Bob DylanIt’s an attractive credo. Who wants to waste time thinking again when they could just ‘get on with it’? But history is full of decisions which should have been questioned and of people who’ve said ‘I wish I hadn’t done that’.

That’s why we should revisit decisions, not obsessively but just to make sure we’ve got it right. By so doing we stop pouring good money after bad (like with Boris’ Garden Bridge) and we make sure we don’t head off on journeys from which there is no return (think about the demolition of Euston Station).

It’s what we call challenge. It’s done by non-execs in business and it’s done under the name of scrutiny in government. Good scrutiny ensures that bad decisions get challenged and expensive mistakes which might result get avoided.

Problem is there are leaders who don’t take advice. They believe that to be strong leaders they must make quick, often ‘tough’, decisions quickly and get on with it. And in the political arena this is compounded by the ‘whip’ whereby party loyalty dictates that you support the party line even if you don’t agree with it.

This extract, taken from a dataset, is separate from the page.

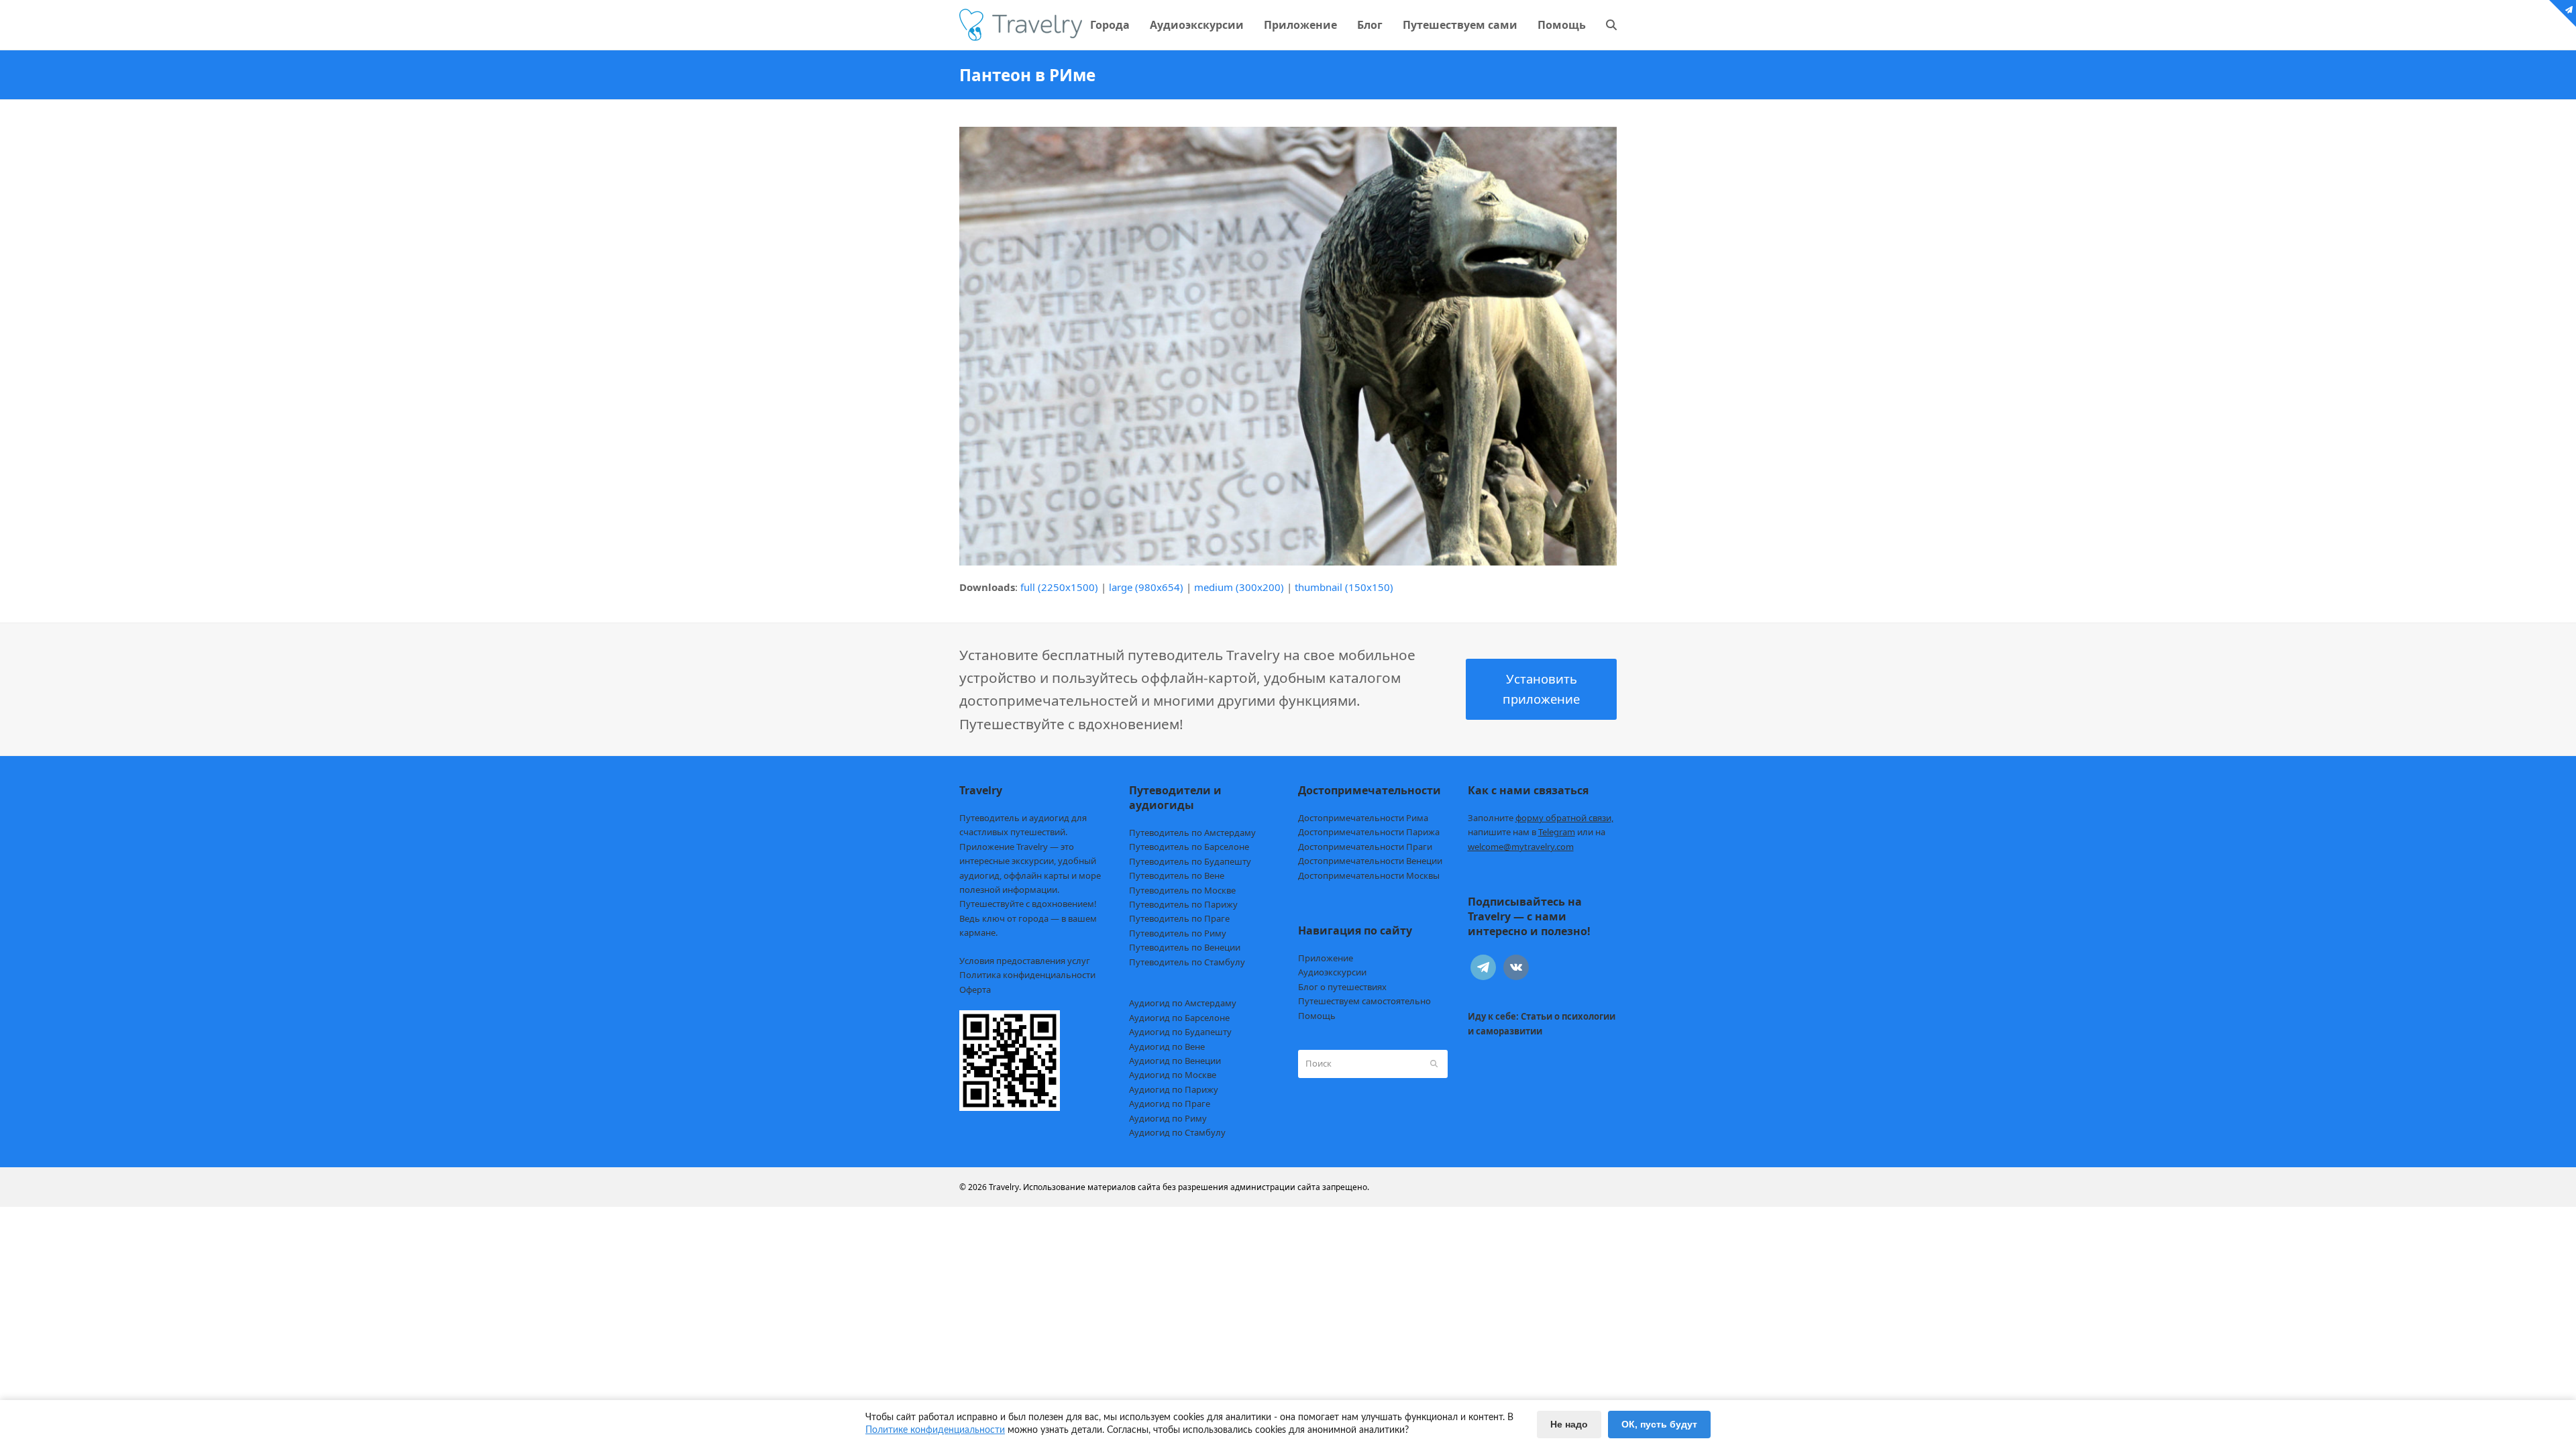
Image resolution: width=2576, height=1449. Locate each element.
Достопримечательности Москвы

We’ve made what I believe is a bad decision recently at the County Council. We’ve decided to move out of Shire Hall, I support that because the case for so doing has been well argued, but then we’ve decided to move to Alconbury in the north of the county.

I don’t agree with that decision and I’ve made clear my reasons: it’s based on a flawed scoring matrix (click here) , it will make access to the Council more difficult for most people in Cambridgeshire (click here) and it’s remote from the economic heart of the County. Furthermore it’s probably inappropriate given that a rational model for local government would require two unitaries neither of which would see Alconbury as a first choice for its administrative centre.

But the move is going ahead and it seems impossible to get the question asked ‘is it right what we’re doing’. We have a project with check points but checking that we are doing the right thing is not included in the process.

The project came to the Commercial & Invesment Committee last week. It’s being well managed by a senior council enginneer and the committee was asked to approve going to the next stage viz to submit a planning application. In terms of the project as presented it was right to say yes but there was no mechanism to ask ‘are we still sure that this is the right thing to do’?

I did raise this at the meeting. I confess I didn’t do it very well but what was the point? There are six Tories on the committee with just four non-Tories and the Tory chair always votes.

There’s a second decision coming up viz with whom does CCC partner to develop the Shire Hall site and what should its role be? We’ve had presentations by four shortlisted candidates and there’s a problem. The offers are all different, not in scale but structure. Unpicking the difference and understanding the substance of each offer in terms of risk and reward is essential to making the right choice and that’s not easy. At present we are moving slowly which is good news but it is essential that we don’t rush to a quick decision just to make some arbitrary internal council deadline. Watch this space.

And just as an afterthought: given that almost 4.5 million people have signed the ‘revoke Article 50’ petition and an estimated 1 million plus people are marching in London today why on earth haven’t we at any time subjected this grand project to scrutiny? Was it based on invalid assumptions? Did Ms May’s red lines make it impossible to deliver? Have conditions changed so much that just maybe people’s opinions might have changed? The unwillingness to make sure that we actually are doing the right thing beggars belief and is a shocking indictment of Ms May herself and those who put the interests of the Tory party ahead of those of the country.